Pobre Língua-Pátria
Afonso Loureiro
Descobri, finalmente, as verdadeiras razões para a ratificação do acordo ortográfico (que não merece maiúsculas). Não é uma conspiração dos vendedores de dicionários para vender o mesmo produto duas vezes, é apenas cirurgia plástica, hoje tão em voga, com lipo-aspiração localizada a algumas consoantes ditas mudas, mas que não o são verdadeiramente. Infelizmente, tal como acontece na cirurgia plástica, por vezes deixamos de reconhecer a pessoa.
As palavras não se lêem letra a letra. Apenas soletramos as que não conhecemos, porque as restantes, memorizamos a forma dos altos e baixos, pintas e tracinhos e lemos o alfabeto latino como se de ideogramas se tratassem. Ao retirar letras, a forma das palavras muda e os textos tornam-se mais difíceis de ler. Paramos muitas vezes para soletrar palavras que já conhecemos.
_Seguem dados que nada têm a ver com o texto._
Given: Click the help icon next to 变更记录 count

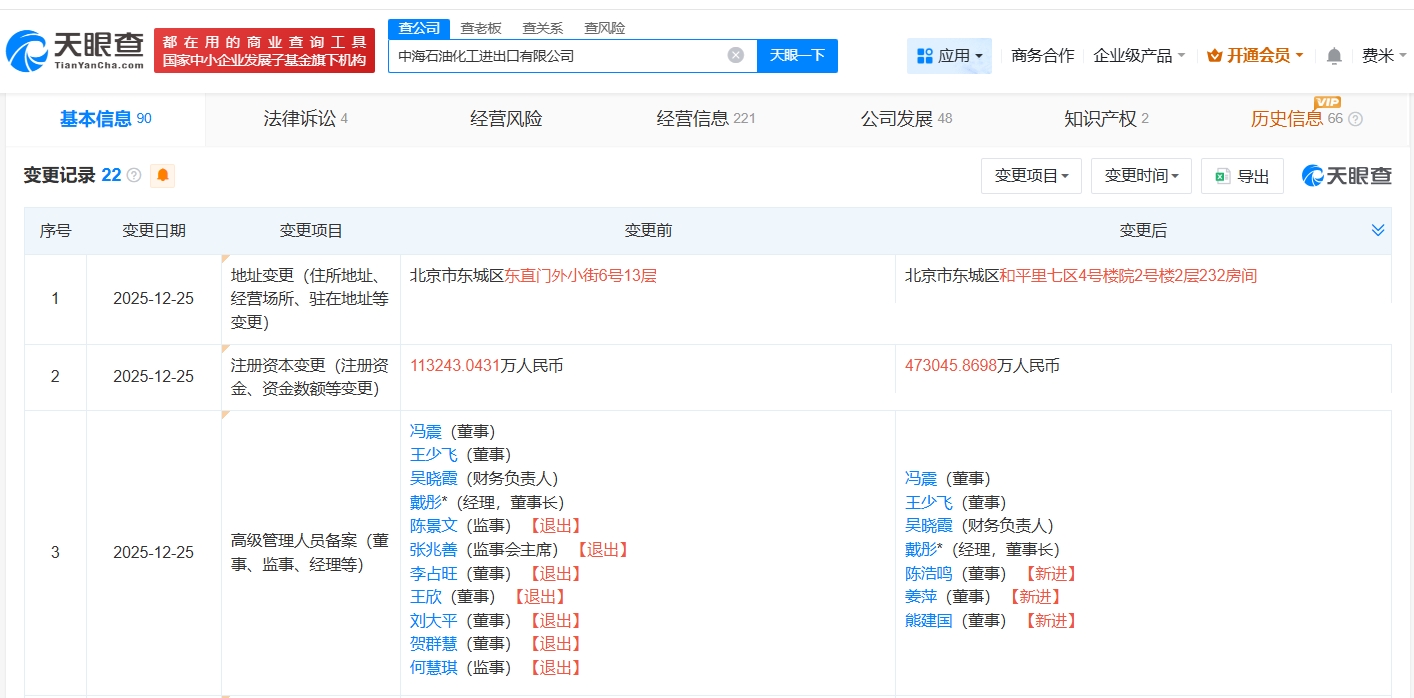Looking at the screenshot, I should point(134,176).
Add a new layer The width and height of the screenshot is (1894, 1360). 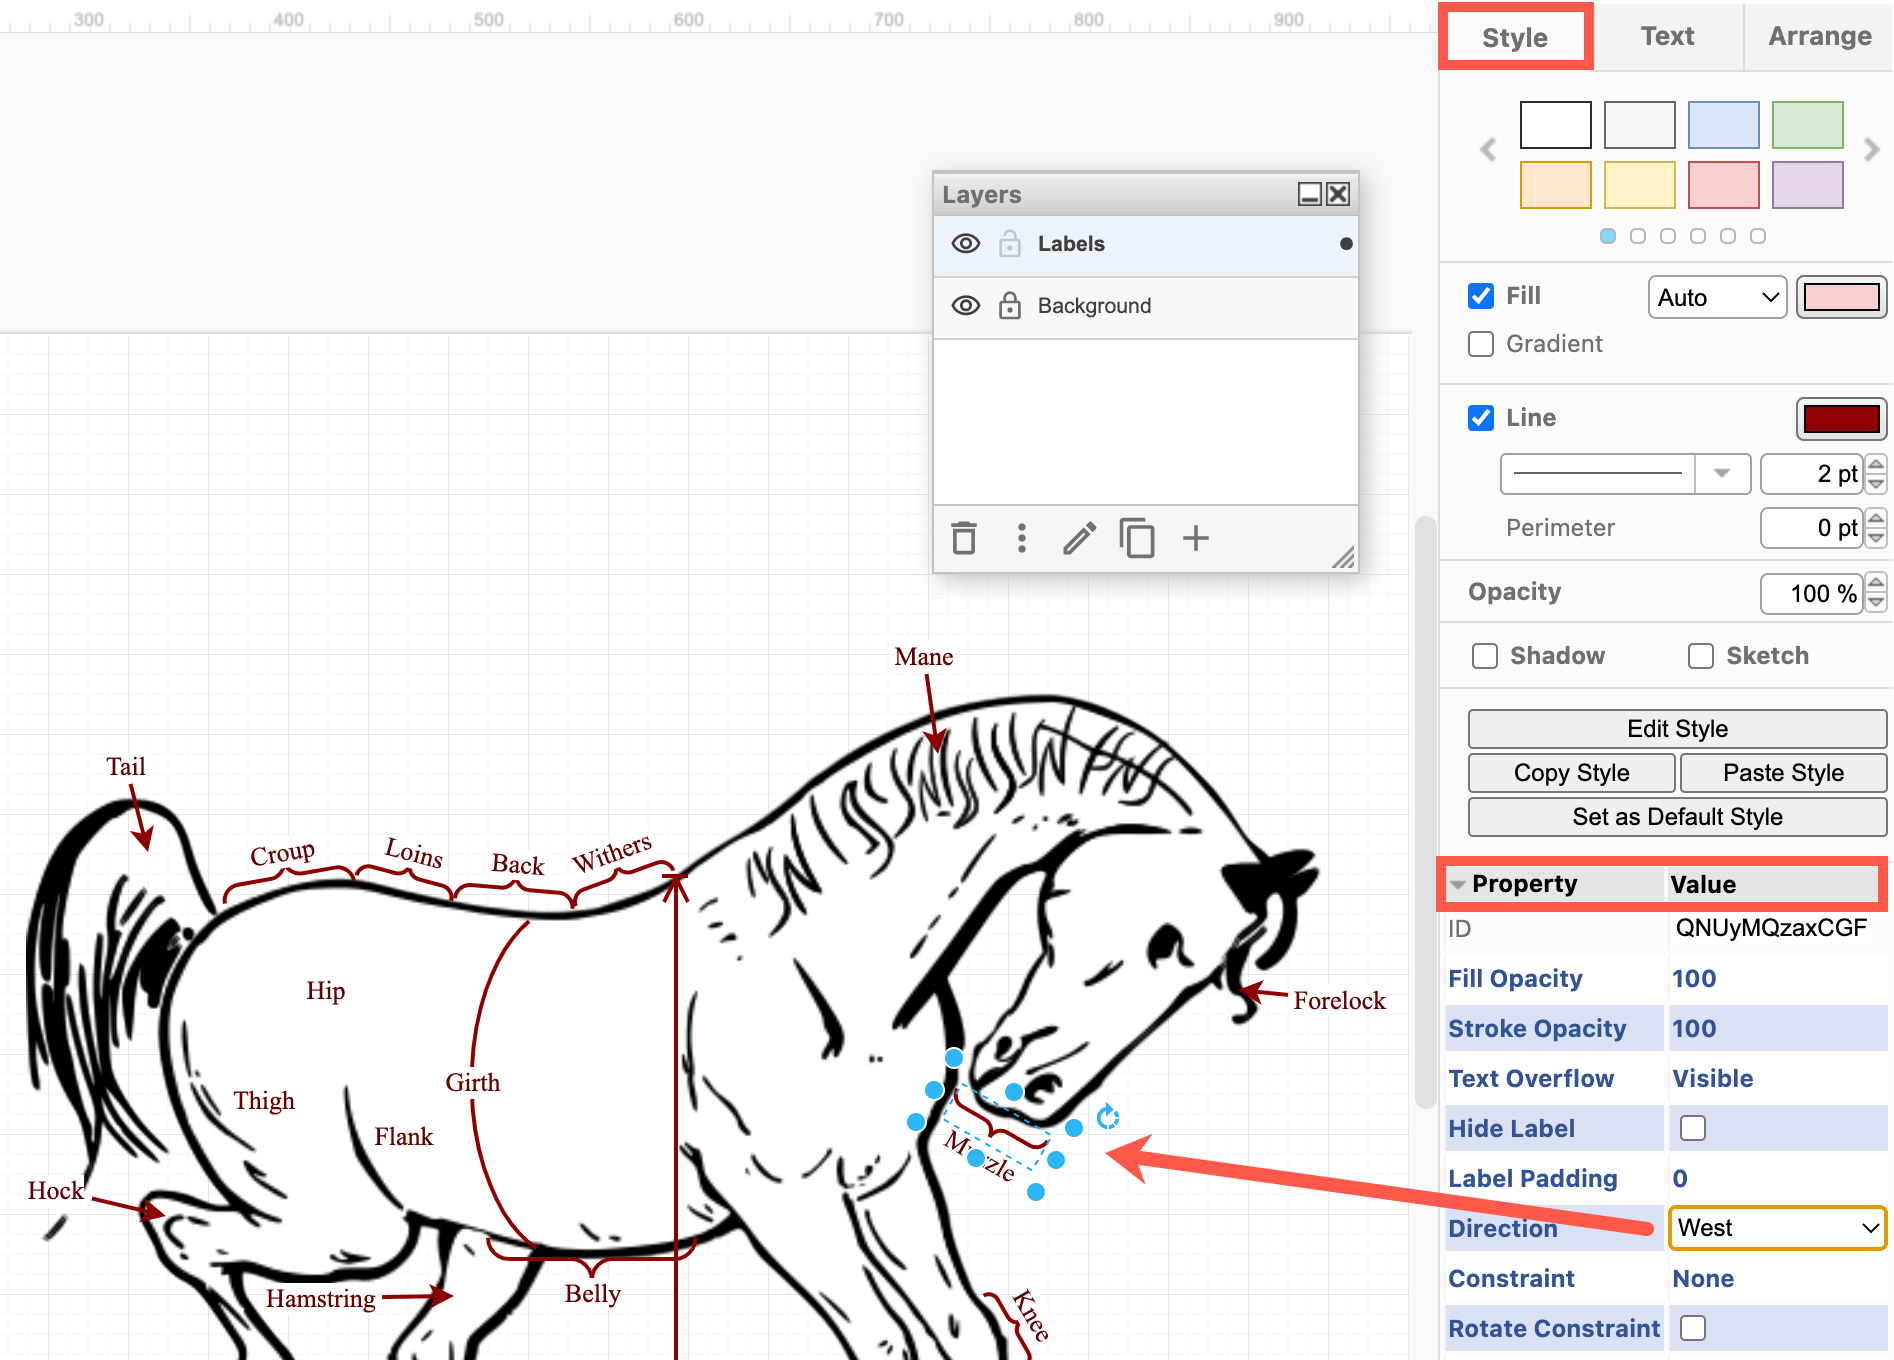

O c de facto e acto, apesar de não se pronunciar, marca o ligeiro prolongar do a em fato e ato. Sem a letra quase-muda as palavras perdem a forma.
Por outro lado, se a lipo-aspiração já está pronta a entrar em força, a moda das mamas de silicone chegou há muito. A língua-franca actual começa a entrar à martelada nos jornais e no discurso corrente, substituíndo palavras portuguesas por maus equivalentes em inglês, ou até mesmo com expressões idiomáticas aportuguesadas que nos fazem escorrer suores frios pelas costas.
Bonita vai a língua, com o h de humidade extirpado, por poder ser confundido com gordura, mas com uns belos implantes em inglês, para compôr o back-office.